Molecular Dynamics Modeling of the first self-organisation events of oligopeptides on surfaces

The self organization of the oligopeptide EAK 16-II1 onto hydrophilic surfaces into well-defined fibrils has been studied by means of molecular dynamic calculations. Both a fully silanolic charged quartz suface and a fully methylated quartz surface were considered; initial oligopetides configuration were chosen considering several orientations of the backbones with respect to the surfaces. We propose that the fibrils growth may occur, only onto hydrophilic surface, according to a mechanism which explicitly encompasses a head-to-head configuration with a double interaction, respectively involving an electrostatic and a hydrogen bond linkages. This arrangement produces a peculiar complementary sequence. In this mechanism fibril grows longitudinally from the initial “seeds”, keeping alternate hydrophobic and hydrophilic interactions and maintaining a constant width of 11.4 nm, in nice agreement with the experimental finding (Figure 1). Since the growth is related to the high mobility of EAK onto the hydrophilic surface it was shown that the fibrils do not grow onto the surface, but, instead, onto a disordered layer of or oligopeptides which interacts directly with the surface.

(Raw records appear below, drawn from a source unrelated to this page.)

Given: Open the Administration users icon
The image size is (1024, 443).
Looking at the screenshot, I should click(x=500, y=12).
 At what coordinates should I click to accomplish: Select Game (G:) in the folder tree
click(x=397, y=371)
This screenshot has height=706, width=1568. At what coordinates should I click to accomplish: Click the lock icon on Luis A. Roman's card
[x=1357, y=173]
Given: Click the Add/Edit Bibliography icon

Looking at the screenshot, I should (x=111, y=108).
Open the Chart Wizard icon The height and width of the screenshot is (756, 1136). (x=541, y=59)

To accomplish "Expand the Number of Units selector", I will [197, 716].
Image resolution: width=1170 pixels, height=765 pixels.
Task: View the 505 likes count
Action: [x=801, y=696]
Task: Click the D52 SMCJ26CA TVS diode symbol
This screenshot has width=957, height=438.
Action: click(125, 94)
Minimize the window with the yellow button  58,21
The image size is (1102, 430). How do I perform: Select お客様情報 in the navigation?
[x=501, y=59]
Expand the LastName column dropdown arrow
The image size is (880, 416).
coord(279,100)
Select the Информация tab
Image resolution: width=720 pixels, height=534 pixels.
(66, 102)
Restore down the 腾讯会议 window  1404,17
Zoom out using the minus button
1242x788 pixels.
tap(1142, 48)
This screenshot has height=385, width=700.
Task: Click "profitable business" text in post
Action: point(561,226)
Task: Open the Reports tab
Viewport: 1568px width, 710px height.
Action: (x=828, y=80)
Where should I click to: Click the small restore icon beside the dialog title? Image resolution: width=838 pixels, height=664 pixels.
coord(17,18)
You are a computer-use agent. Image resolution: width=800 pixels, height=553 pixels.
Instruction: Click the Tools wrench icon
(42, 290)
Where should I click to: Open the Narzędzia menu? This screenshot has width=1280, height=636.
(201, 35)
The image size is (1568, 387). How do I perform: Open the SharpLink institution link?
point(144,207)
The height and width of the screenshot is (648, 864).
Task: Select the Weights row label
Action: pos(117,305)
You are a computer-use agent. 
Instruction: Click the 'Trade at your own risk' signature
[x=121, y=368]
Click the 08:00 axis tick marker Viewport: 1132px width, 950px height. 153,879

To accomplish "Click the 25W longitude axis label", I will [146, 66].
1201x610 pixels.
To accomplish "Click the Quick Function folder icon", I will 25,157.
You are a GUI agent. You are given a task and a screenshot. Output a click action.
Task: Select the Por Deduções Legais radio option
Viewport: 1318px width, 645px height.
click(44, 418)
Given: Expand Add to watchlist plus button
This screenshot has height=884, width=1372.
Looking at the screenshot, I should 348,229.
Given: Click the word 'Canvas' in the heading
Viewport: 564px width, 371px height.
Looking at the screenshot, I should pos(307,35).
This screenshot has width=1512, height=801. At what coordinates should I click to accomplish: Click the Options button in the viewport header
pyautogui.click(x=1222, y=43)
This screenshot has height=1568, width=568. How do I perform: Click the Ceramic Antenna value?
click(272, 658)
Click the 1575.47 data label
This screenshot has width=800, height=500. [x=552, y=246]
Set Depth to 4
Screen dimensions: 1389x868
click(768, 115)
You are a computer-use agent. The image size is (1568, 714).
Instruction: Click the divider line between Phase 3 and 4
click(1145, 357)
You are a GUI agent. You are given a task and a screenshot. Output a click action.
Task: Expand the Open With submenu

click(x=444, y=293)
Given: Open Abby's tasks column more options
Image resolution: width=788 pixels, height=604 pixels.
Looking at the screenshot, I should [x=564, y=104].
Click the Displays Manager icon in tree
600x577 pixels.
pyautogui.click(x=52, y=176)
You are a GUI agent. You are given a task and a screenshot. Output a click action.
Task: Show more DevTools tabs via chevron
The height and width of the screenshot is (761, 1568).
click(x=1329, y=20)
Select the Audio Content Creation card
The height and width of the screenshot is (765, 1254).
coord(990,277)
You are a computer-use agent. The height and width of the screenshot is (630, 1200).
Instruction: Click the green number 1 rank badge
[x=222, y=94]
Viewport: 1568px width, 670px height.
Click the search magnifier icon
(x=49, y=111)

Molecular MD simulation performed on the system schematically reported in Figure 2 - with two oligopeptides (P1 and P2) placed, with their backbone parallel to the surface, at a distance of about 1.5 nm each other - and about 0.3 nm from the surface (S1), while a third oligopeptide (P3) placed, still with its backbone parallel to the surface, at about 0.3 nm from the first two, suggest such hypothesis. The time evolution point out a fluctuation of the distance P3 – S1 somewhere about 0.75 nm, (Figure 3), therefore during the simulation P1 and P2 act like a shield maintaining anchored P3.